Here are the sub-blocks of the SPI Slave implementation, which will map directly to HDL modules:

  • sync: this block synchronizes the SPI input signals to the system clock domain. Nothing fancy here; just the traditional chain of 2 flip flops, which I use as a magic talisman to ward off metastability.
  • sequencer: From the synchronized SCLK signal (sync_SCLK), this block produces two active-high event triggers:
    1. shift: enable a shift on the outgoing data shift register
    2. sample: enable a sample of the incoming data
    (If I wanted to create a CPOL- and CPHA-configurable slave, this block is the only one that would change.)
  • bit_counter: for a n-bit SPI slave, this block counts from 0 to n-1, incrementing once for each shift. Its outputs control some FIFOs (see below). Inactive level (high) on SS_n resets this counter to 0.
  • rx: MOSI feeds an n-bit shift-register chain, enabled by shift.
  • rx_fifo: A basic FIFO with clk, write, writedata, read, readdata, full and empty signals. When not empty, readdata is valid. For this FIFO, writedata is the rx shift-register chain. For now, this FIFO has a single storage element - call it a receive holding register, if you like. In the future, more FIFO locations may be useful; if so, this block's interface need not change.
  • av_st_source: input is the rx_fifo outputs; output is a standard set of signals implementing an Avalon ST source. This block is just wires.
  • tx: a parallel-loadable shift register. The shift-register output drives MISO directly.
  • tx_fifo: Another FIFO. This one drives the parallel-load input on tx, and accepts data from the Avalon-ST sink or Avalon-MM interface.
  • av_st_sink: another just-wires block. Avalon-ST is pretty much designed to bolt up directly to FIFOs, and this one connects to tx_fifo.
  • av_mm_slave: this optional block funnels the Avalon-ST interfaces into a single Avalon-MM slave interface with flow control (readyfordata, dataavailable). It'll take some careful thought to avoid deadlock on this interface. The lock-step full-duplex nature of SPI will be a key factor in this.

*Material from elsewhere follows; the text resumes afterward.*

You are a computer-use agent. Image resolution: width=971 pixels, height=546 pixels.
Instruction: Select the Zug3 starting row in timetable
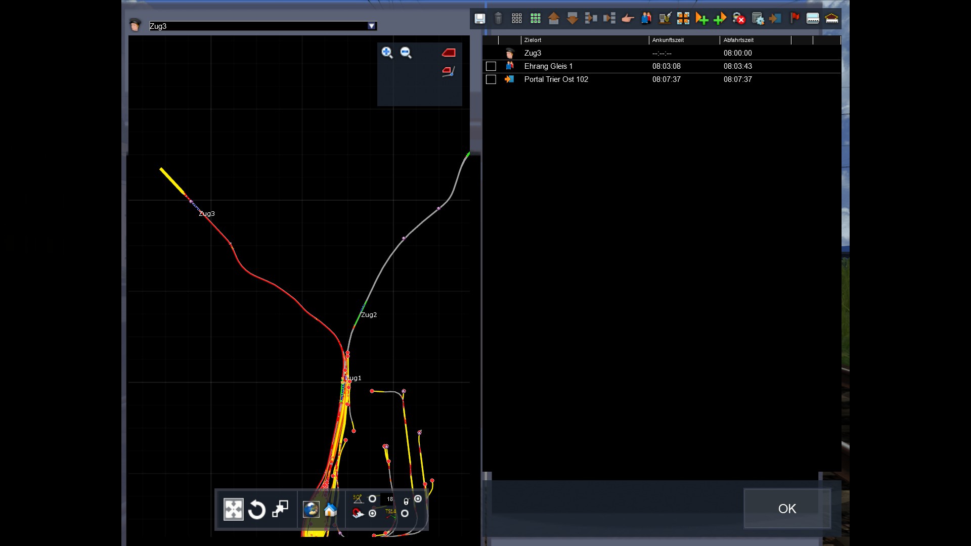click(533, 53)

That seems like a lot of blocks! Fortunately, though, most of them are very very simple.

Next, I'll get to dig into the implementation. I'll probably need to say some introductory words about Europa, first.

A Note on Clock-Domain Crossing

I've made the choice to synchronize the SPI input signals as they enter the FPGA; all logic in the SPI slave will be in the system clock domain. Delaying the SPI signals like this implies an upper bound on the SCLK frequency, relative to the system clock rate (I think the max SCLK will be something like 1/4 the system clock frequency). There is another option: SCLK could drive a subsection of the SPI slave, all the way from serial input to parallel output. The parallel output would connect to proper clock-crossing FIFOs. This solution would be more complex, but should be able to run at a higher clk/SCLK ratio. I won't implement this solution for now, but it's worth keeping in mind if higher bandwidth is needed.